**Excerpt provided:**
In Dooley the federal court also dismissed the declaratory judgment action and, in so doing, stated that it was clear that the insurance company had a duty to defend its insured.Summary of this case from Farmers Alliance Mut. Ins. Co. v. Reed
No. 68 C 155.
June 28, 1968.
O'Brien, Hanrahan, Wolfe Been, Chicago, Ill., for plaintiff Gulf Ins. Co.
Corrigan, Mackay, Quetsch O'Reilly, Wheaton, Ill., for defendants John J. Dooley, Rozella M. Dooley and John James Dooley, Jr.
Fred Lambruschi, Chicago, Ill., for defendant Mark Totzke, a minor and Edwin J. Totzke, father and next friend of Mark Totzke, a minor.
MEMORANDUM AND ORDER
The plaintiff, Gulf Insurance Company, has filed this declaratory judgment suit to determine whether it has an obligation to defend a lawsuit now pending against one of its insureds. This court is of the opinion that this case is ripe for declaratory relief, but that the complaint and the exhibits on their face reveal that the plaintiff does have an obligation to defend.
Sometime between May 23 and June 8, 1967, the defendant, John J. Dooley, Jr., a minor, was involved in an occurrence which caused serious injury to the defendant, Mark Totzke, a minor. The incident involved the discharge of a pellet gun. Mr. Totzke filed a suit against Mr. Dooley in the state court. John J. Dooley, Sr., was insured at that time by the plaintiff under a homeowner's policy (No. H8-284-803). There is no dispute that Mr. Dooley, Jr., was included under the policy. The plaintiff contends that the suit filed by the defendant Totzke only alleges that the harm was caused intentionally; that its policy does not cover such intentional acts, and that, therefore, it is not bound to come into the state court suit and provide a defense for Mr. Dooley.

**Source material:**
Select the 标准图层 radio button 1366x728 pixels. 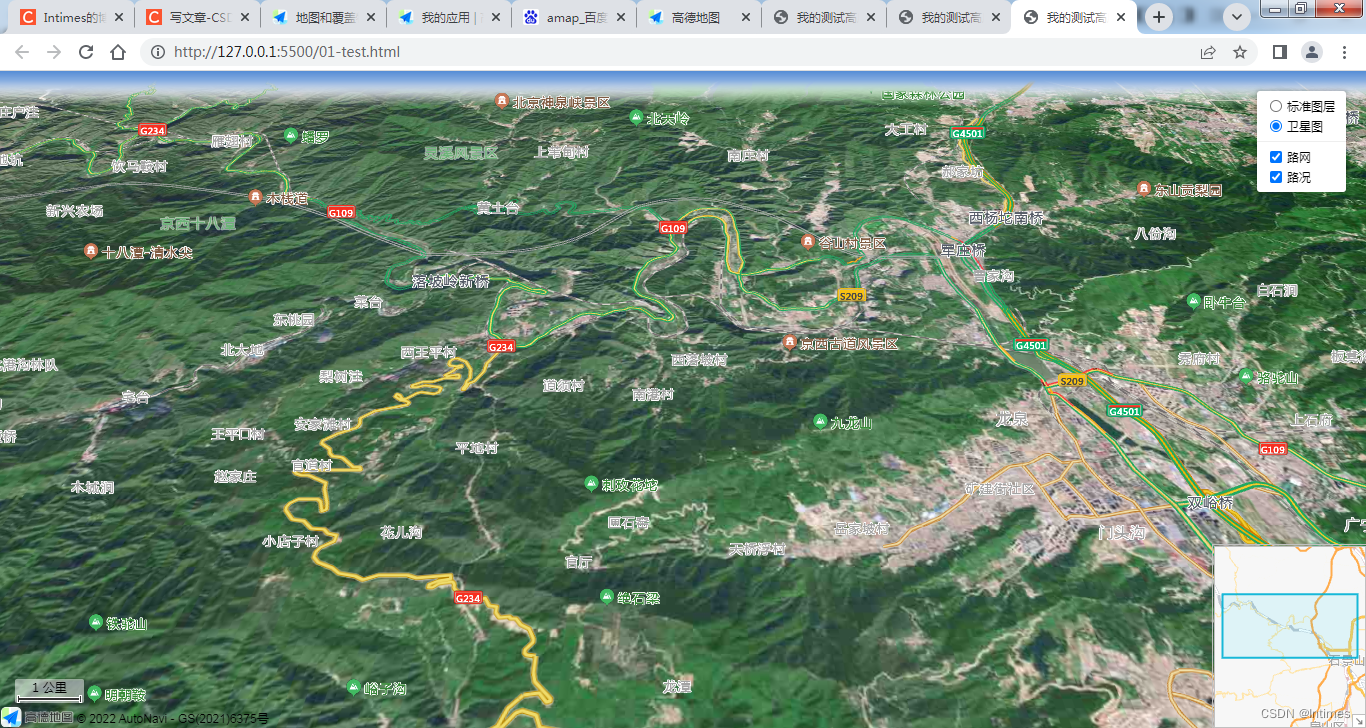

**Tasks:**
1. Name every counsel that the Gulf Insurance memorandum lists as appearing in the case, along with the city given for each.
2. Repeat the Gulf Insurance memorandum word for word from "Corrigan, Mackay, Quetsch" to "of Mark Totzke, a minor.".
The listing isn't needed for anything here.

**Solutions for each task:**
1.
- O'Brien, Hanrahan, Wolfe Been (Chicago, Ill.)
- Corrigan, Mackay, Quetsch O'Reilly (Wheaton, Ill.)
- Fred Lambruschi (Chicago, Ill.)

2.
Corrigan, Mackay, Quetsch O'Reilly, Wheaton, Ill., for defendants John J. Dooley, Rozella M. Dooley and John James Dooley, Jr.
Fred Lambruschi, Chicago, Ill., for defendant Mark Totzke, a minor and Edwin J. Totzke, father and next friend of Mark Totzke, a minor.